Milano – martedì 7 giugno alle ore 18.30 inaugura da c|e contemporary “Vis à Vis” un dialogo fra due artisti che hanno un comune denominatore derivante dalla riflessione filosofica alla base della loro poetica.
Dario Santacroce, scultore, concentra la sua ricerca sul tempo, vissuto come metafora, teoria, esperienza e visione. Crea forme scultoree pure, impiegando materiali innovativi e strumenti tecnologici d’avanguardia. Santacroce ha realizzato un proprio universo scultoreo, un mondo ricco di simboli e archetipi, centrato sull’utilizzo di materiali al 99% minerali e sulla stampa in 3D che permette quasi di azzerare lo spreco di materia. Le opere esposte in mostra appartengono alle serie Spherical Creations e Hemi-Spheres atte a documentare la ricerca estetica dell’artista basata sulla manipolazione degli elementi geometrici. In mostra sarà inoltre presente l’opera Reuleaux Tetrahedron, elemento alla base della creazione scultorea della serie Spherical Creations. Secondo il filosofo greco Platone, le forme perfette non esisterebbero nel mondo fisico ma risiederebbero come idee astratte, incontaminate e immutabili, nel regno del pensiero. Gli oggetti che percepiamo sarebbero quindi semplici ombre che imitano queste forme pure. Santacroce con le sue serie scultoree sembra sfidare il filosofo ponendosi l’obiettivo di creare la forma fisica più perfetta possibile, con le conoscenze, gli strumenti e la tecnologia disponibili al giorno d’oggi. Le superfici e le forme plastiche create dall’artista assumono nuova vitalità diventando linguaggi che parlano allo spettatore provocando riferimenti e rielaborazioni personali.
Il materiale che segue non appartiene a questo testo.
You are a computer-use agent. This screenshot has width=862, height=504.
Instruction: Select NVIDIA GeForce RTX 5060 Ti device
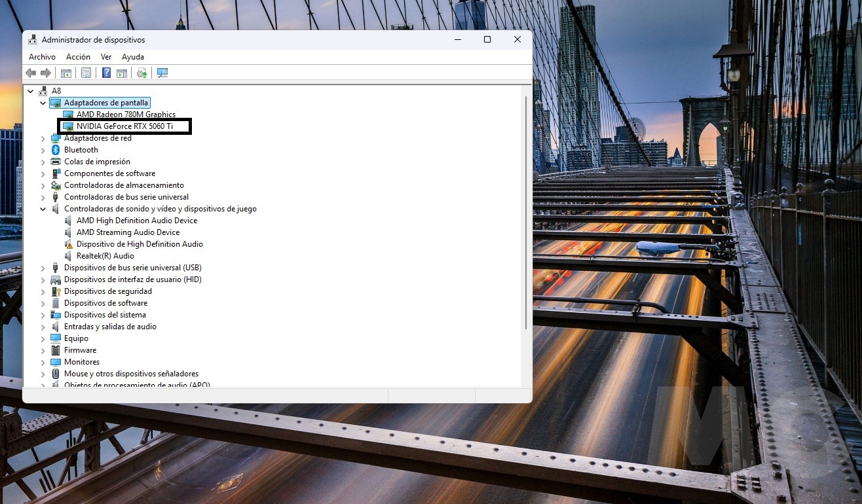pos(124,126)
Cho Daso, vive e lavora a Parigi, formatosi all’École Nationale Supérieure d’Architecture de Paris Lavillette mette in opera, nelle sue straordinarie fotografie, un sistema generativo di strutture semio-narrative profonde, desunte dal Quadrato semiotico del ricercatore lituano Algirdas Greimas, a sua volta derivato dal quadrato delle opposizioni di Aristotele, al fine di classificare testualmente concetti oppositivi, come bello-brutto, maschio-femmina, vita-morte, nelle loro composite varianti (contrari, contraddittori, subcontrari…). La sua formazione semiologica ha come esito opere fotografiche in cui il soggetto diventa instabile, fluido, immerso in una realtà di metaconcetti. Quando fotografa una poltrona nera su un fondo rosso in uno spazio vuoto, oppure un tavolo neutro in uno spazio neutro, pittoricamente tonale, e li intitola donna o uomo, coglie simultaneamente la presenza e l’assenza di quel soggetto, ora inteso come ente, ora come non-ente, cioè niente.